- _Stored items_

[Start of section]

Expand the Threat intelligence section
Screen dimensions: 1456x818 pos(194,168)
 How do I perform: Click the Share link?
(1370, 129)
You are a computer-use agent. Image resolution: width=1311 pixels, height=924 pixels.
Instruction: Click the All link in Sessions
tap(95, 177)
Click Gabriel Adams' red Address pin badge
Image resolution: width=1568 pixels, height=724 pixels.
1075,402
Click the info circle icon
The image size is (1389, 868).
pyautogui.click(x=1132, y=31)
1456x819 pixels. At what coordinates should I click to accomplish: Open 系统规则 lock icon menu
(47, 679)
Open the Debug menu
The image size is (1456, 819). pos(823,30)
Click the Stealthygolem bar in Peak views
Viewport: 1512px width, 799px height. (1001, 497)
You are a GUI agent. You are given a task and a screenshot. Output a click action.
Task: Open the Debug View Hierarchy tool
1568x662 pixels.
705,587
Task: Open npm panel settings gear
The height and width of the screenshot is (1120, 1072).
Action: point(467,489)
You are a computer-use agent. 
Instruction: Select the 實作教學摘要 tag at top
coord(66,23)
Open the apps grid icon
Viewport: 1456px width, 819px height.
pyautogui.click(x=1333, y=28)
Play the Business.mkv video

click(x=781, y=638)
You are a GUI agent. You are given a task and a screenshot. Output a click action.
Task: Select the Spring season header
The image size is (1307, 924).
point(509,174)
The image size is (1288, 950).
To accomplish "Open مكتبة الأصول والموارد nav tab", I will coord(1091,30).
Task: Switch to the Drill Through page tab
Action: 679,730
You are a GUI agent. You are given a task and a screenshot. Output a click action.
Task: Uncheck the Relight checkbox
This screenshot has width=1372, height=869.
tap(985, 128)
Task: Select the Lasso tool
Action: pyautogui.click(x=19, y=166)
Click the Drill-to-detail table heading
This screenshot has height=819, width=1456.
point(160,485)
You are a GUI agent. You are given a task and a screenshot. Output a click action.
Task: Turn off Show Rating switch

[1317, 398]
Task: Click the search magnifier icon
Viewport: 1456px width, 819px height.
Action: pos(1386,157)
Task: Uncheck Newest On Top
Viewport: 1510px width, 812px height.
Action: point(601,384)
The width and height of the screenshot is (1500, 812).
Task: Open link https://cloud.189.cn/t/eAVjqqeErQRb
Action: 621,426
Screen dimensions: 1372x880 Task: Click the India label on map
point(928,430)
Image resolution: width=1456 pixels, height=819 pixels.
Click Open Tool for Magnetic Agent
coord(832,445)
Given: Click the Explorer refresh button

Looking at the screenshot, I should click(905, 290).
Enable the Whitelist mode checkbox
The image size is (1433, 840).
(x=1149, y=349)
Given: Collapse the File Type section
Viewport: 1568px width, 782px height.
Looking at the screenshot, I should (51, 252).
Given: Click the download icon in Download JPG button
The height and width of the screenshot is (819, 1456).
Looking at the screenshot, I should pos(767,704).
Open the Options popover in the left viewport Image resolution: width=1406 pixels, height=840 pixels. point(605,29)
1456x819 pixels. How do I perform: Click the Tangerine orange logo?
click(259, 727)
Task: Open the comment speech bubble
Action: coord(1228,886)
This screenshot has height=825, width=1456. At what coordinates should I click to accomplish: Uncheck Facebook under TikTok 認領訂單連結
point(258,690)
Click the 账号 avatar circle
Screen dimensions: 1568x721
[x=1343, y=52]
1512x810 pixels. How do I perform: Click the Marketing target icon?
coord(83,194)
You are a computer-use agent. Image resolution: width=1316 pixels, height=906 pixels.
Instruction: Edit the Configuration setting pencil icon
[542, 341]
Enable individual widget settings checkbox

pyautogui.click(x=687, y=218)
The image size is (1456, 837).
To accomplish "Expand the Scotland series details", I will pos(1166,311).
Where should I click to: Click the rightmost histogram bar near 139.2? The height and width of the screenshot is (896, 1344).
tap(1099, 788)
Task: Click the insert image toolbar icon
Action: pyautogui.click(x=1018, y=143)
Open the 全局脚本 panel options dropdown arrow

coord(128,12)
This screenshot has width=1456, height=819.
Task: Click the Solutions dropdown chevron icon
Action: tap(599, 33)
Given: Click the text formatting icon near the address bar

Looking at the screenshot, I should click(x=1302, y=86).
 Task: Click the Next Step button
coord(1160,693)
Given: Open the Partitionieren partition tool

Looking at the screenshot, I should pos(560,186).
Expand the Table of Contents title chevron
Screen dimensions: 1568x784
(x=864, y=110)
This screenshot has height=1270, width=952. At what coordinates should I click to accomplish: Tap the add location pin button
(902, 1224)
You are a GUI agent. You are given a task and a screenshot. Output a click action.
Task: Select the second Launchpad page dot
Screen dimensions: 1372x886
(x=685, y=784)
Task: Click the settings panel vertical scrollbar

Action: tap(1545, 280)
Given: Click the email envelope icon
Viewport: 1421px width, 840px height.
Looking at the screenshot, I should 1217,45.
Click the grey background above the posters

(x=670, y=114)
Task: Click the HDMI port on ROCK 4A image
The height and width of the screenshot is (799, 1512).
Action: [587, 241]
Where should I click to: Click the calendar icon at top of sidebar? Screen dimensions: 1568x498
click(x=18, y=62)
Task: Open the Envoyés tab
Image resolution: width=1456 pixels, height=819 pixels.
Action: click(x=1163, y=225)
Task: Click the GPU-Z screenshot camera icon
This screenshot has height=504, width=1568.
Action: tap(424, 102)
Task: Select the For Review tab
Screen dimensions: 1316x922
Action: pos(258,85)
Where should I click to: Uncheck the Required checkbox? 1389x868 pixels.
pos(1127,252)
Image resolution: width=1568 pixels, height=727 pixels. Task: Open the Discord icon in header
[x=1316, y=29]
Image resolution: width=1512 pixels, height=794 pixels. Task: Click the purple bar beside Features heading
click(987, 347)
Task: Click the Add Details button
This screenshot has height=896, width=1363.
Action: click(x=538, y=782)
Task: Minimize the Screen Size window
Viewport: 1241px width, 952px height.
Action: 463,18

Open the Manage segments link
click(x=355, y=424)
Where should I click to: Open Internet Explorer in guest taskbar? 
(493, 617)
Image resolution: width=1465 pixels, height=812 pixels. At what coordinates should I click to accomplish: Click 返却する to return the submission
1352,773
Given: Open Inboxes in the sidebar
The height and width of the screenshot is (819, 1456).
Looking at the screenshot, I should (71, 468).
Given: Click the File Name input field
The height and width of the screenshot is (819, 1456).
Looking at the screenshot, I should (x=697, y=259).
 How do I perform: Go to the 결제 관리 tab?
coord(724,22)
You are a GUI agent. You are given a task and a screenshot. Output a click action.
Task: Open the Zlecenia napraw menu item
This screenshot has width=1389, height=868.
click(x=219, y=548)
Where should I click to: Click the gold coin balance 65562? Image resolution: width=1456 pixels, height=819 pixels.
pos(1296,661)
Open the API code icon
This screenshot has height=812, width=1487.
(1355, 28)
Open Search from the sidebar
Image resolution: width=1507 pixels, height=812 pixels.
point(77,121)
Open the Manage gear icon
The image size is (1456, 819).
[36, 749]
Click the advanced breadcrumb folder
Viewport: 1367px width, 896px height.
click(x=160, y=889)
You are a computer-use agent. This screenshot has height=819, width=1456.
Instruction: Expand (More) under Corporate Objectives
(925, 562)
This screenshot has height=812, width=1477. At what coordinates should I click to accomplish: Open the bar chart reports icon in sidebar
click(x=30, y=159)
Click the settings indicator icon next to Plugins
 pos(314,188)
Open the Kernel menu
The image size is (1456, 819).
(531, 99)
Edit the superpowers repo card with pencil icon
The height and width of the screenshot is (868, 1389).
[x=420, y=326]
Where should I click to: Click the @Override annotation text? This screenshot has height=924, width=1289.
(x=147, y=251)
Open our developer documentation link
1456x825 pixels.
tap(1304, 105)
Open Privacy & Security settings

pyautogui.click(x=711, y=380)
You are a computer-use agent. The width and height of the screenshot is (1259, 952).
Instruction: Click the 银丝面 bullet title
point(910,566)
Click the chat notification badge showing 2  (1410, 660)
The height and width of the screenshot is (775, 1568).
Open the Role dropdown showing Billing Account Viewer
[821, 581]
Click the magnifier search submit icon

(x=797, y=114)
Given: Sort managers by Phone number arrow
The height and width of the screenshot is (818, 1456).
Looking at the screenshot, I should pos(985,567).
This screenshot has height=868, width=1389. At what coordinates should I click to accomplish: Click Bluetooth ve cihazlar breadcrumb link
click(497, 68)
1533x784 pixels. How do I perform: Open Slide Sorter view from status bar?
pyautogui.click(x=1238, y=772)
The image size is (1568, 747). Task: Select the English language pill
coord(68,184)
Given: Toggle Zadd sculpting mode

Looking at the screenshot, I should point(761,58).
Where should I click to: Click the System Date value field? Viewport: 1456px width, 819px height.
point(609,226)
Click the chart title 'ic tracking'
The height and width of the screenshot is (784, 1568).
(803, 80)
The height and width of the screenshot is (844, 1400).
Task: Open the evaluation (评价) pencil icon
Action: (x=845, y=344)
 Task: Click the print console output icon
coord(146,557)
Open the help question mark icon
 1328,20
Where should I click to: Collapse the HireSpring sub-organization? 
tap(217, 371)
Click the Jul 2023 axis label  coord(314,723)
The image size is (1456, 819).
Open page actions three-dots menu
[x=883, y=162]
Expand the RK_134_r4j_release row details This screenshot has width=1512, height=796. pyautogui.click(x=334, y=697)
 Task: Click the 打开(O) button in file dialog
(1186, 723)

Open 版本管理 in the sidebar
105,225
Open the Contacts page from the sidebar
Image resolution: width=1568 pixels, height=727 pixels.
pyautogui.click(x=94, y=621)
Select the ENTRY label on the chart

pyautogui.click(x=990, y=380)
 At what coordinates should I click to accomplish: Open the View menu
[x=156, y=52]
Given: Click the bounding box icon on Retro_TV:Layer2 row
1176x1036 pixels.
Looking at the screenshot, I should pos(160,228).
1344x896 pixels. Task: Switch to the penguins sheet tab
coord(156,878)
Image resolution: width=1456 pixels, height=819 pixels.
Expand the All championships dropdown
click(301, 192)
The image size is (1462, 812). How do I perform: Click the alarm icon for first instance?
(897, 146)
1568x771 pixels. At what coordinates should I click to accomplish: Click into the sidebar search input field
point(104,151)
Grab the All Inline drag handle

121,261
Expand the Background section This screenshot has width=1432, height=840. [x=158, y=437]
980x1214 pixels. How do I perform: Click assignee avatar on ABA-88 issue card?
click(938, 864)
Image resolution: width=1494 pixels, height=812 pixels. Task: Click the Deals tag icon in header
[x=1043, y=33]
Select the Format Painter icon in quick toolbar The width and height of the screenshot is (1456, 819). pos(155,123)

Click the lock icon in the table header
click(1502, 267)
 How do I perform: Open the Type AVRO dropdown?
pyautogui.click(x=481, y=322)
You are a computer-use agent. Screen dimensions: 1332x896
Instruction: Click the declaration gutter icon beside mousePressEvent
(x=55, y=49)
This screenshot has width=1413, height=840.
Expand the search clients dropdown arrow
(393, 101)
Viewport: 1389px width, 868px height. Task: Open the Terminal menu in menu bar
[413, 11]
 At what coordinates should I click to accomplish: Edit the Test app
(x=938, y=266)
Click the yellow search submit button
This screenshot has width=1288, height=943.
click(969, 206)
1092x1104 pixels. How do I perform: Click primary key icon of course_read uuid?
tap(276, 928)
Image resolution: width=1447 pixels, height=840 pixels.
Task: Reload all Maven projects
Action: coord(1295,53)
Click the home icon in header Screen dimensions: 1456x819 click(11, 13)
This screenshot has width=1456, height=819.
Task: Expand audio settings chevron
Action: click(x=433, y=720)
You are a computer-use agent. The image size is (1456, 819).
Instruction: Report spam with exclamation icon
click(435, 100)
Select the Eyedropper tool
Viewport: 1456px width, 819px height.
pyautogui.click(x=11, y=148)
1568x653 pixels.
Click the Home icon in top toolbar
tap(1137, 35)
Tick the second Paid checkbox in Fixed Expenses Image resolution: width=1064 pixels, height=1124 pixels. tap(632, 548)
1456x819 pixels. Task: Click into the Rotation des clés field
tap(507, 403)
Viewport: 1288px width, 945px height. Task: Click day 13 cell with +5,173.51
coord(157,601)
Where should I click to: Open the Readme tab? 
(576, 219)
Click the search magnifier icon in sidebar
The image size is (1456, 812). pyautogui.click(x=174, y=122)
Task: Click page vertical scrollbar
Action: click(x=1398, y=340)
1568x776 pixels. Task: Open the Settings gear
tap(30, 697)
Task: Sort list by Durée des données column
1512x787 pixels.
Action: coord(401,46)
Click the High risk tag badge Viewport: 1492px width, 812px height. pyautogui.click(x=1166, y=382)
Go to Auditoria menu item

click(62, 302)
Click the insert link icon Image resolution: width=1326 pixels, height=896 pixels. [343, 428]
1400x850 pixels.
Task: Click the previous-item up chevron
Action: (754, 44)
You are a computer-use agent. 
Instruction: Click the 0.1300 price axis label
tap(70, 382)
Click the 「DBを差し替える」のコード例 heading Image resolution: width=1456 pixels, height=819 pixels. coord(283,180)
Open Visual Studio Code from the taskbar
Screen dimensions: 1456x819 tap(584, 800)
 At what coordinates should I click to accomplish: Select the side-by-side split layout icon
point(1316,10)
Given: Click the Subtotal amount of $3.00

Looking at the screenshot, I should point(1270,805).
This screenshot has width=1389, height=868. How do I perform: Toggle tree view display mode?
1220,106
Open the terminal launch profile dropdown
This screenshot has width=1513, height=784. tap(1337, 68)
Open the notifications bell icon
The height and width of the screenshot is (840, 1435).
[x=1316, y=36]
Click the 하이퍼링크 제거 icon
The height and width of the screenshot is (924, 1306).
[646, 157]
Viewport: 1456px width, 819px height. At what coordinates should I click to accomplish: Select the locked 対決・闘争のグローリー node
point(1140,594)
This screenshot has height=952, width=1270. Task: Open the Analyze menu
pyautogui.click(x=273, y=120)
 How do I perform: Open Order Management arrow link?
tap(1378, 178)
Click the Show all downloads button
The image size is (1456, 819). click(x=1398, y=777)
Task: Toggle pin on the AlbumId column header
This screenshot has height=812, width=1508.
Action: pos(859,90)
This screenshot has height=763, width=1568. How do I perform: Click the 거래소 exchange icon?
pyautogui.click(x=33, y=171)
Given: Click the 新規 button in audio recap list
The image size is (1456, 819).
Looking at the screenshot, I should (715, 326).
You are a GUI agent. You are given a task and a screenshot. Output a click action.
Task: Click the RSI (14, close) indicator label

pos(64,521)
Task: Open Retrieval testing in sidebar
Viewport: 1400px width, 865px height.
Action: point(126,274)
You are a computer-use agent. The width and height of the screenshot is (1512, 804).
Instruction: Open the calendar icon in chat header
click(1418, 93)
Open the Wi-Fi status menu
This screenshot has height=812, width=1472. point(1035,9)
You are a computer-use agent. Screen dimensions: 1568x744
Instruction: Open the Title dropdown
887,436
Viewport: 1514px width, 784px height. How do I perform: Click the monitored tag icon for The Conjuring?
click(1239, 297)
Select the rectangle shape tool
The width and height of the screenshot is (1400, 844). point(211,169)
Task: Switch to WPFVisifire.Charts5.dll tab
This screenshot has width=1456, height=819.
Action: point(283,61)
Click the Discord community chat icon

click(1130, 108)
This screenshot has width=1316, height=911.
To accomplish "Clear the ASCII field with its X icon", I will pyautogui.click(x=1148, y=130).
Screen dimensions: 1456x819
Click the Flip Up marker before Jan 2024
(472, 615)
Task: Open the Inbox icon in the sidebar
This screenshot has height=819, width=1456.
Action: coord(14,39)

[End of section]

- _TASK ITEM_
Return every line above that contains the word "second".

- _RESULT OF THE EXERCISE_
Task: Select the second Launchpad page dot
Tick the second Paid checkbox in Fixed Expenses Image resolution: width=1064 pixels, height=1124 pixels. tap(632, 548)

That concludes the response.